▶ _EXERCISE DIRECTIONS_
Please make an exact copy of the lines from the one holding "Click the $19.82 total amount" through the end of the data, both ends included, with no pictures.

▶ _SOURCE MATERIAL_
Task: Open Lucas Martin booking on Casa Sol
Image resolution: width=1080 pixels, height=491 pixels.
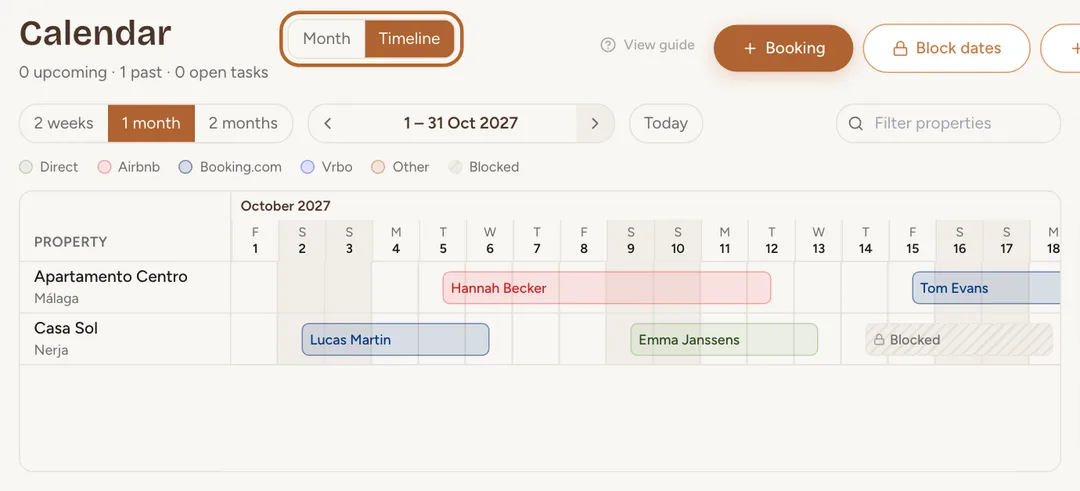Action: pyautogui.click(x=395, y=339)
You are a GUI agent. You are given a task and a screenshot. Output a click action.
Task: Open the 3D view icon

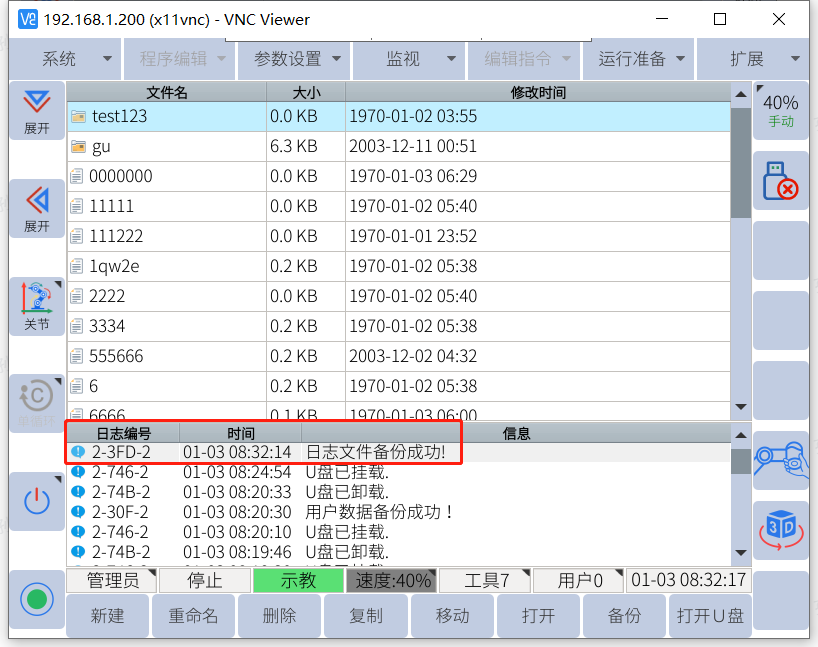(780, 529)
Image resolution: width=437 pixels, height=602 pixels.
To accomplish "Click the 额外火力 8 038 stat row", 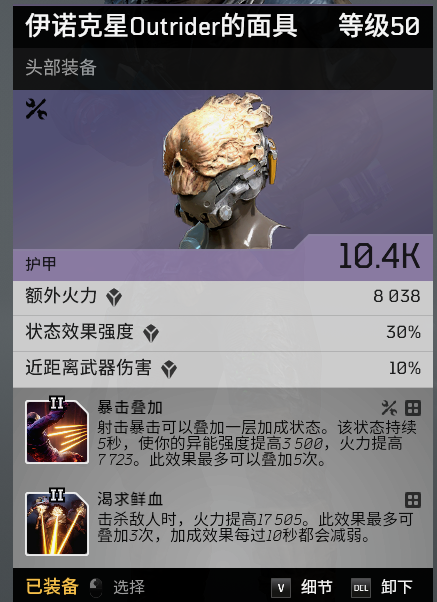I will coord(223,298).
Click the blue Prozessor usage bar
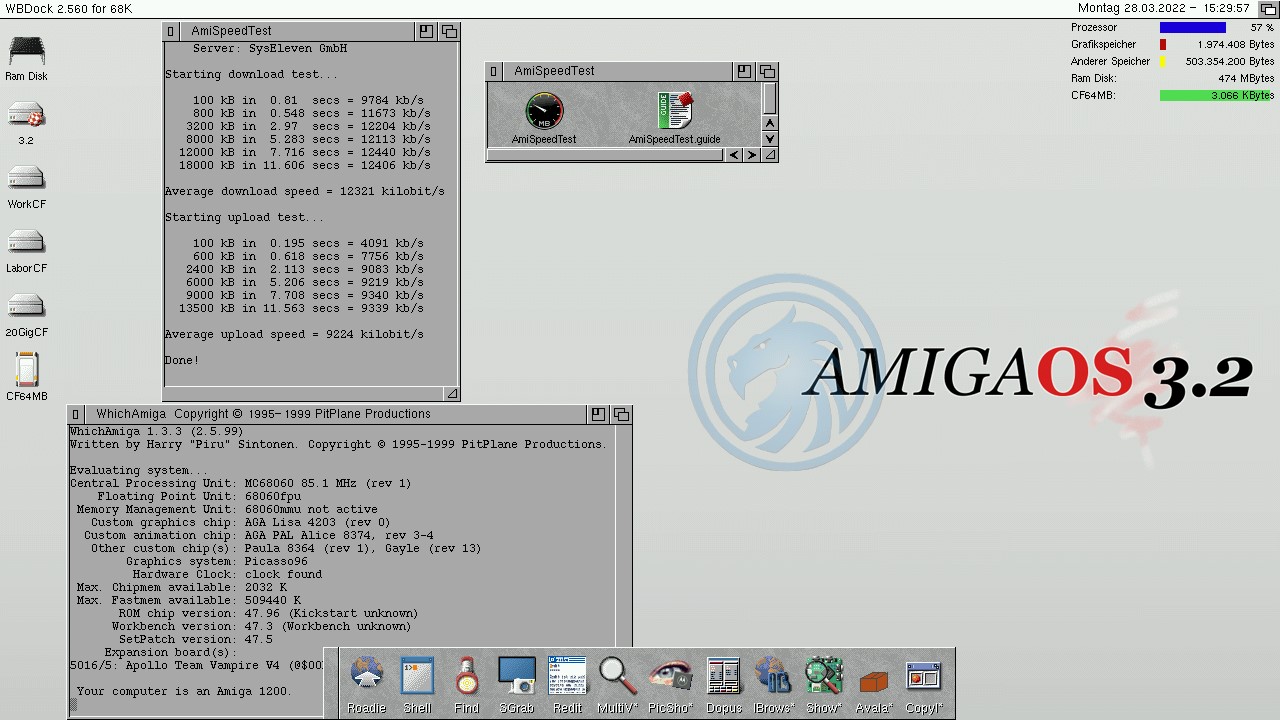The height and width of the screenshot is (720, 1280). [1192, 28]
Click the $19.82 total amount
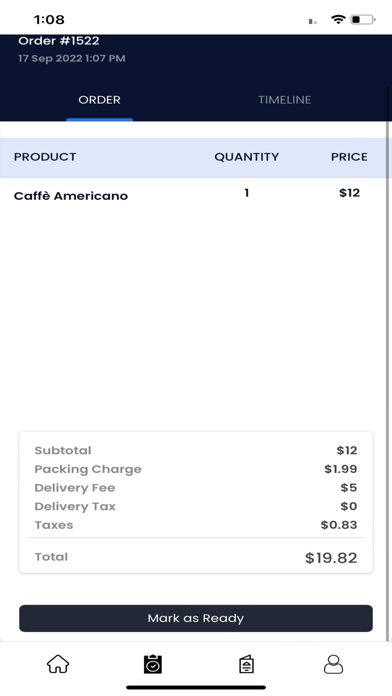Image resolution: width=392 pixels, height=696 pixels. tap(331, 558)
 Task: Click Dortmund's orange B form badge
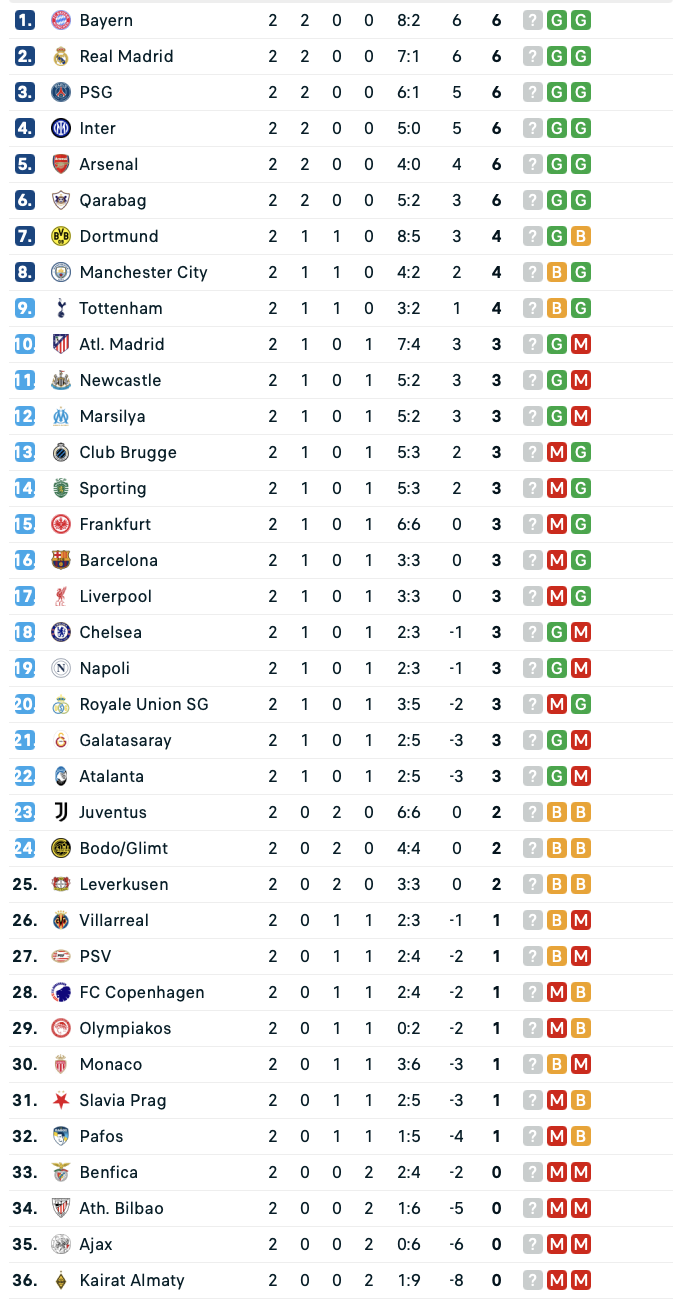coord(580,236)

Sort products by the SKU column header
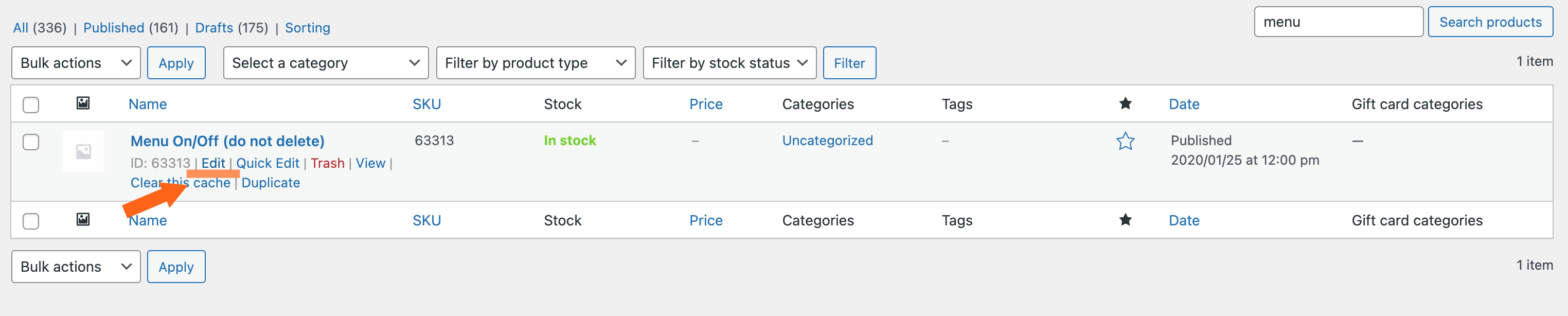[x=426, y=104]
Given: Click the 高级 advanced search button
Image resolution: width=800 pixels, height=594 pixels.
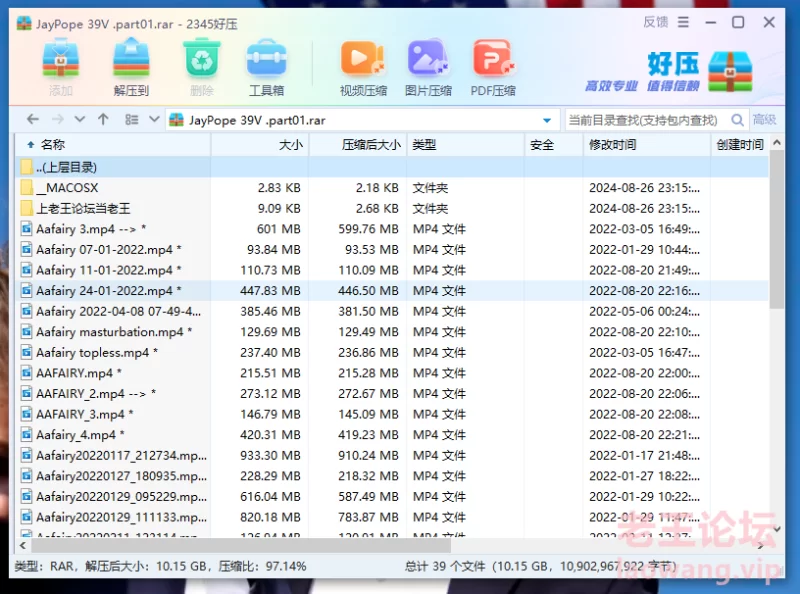Looking at the screenshot, I should click(764, 120).

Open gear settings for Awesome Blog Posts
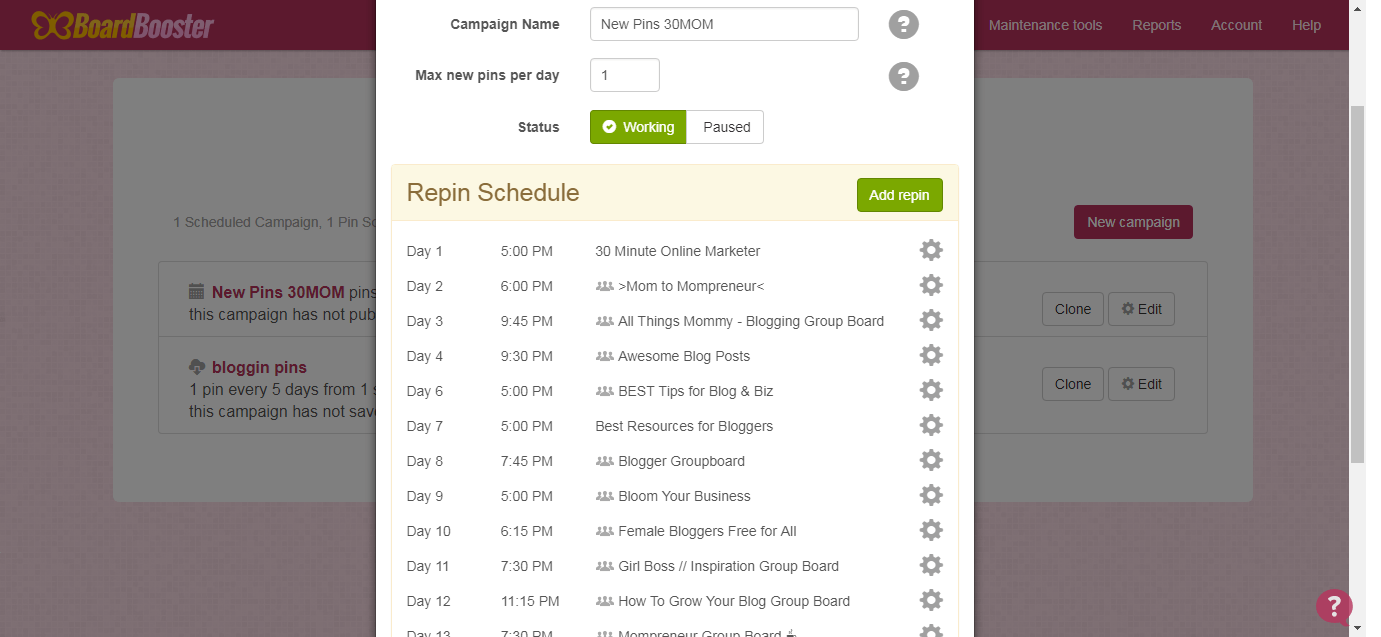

▶ _RESULT OF THIS EXERCISE_
Click the $19.82 total amount
Image resolution: width=392 pixels, height=696 pixels. tap(331, 558)
 Task: Click Dortmund's orange B form badge
coord(580,236)

Sort products by the SKU column header
[x=426, y=104]
Given: Click the 高级 advanced search button
Image resolution: width=800 pixels, height=594 pixels.
Looking at the screenshot, I should click(764, 120).

Open gear settings for Awesome Blog Posts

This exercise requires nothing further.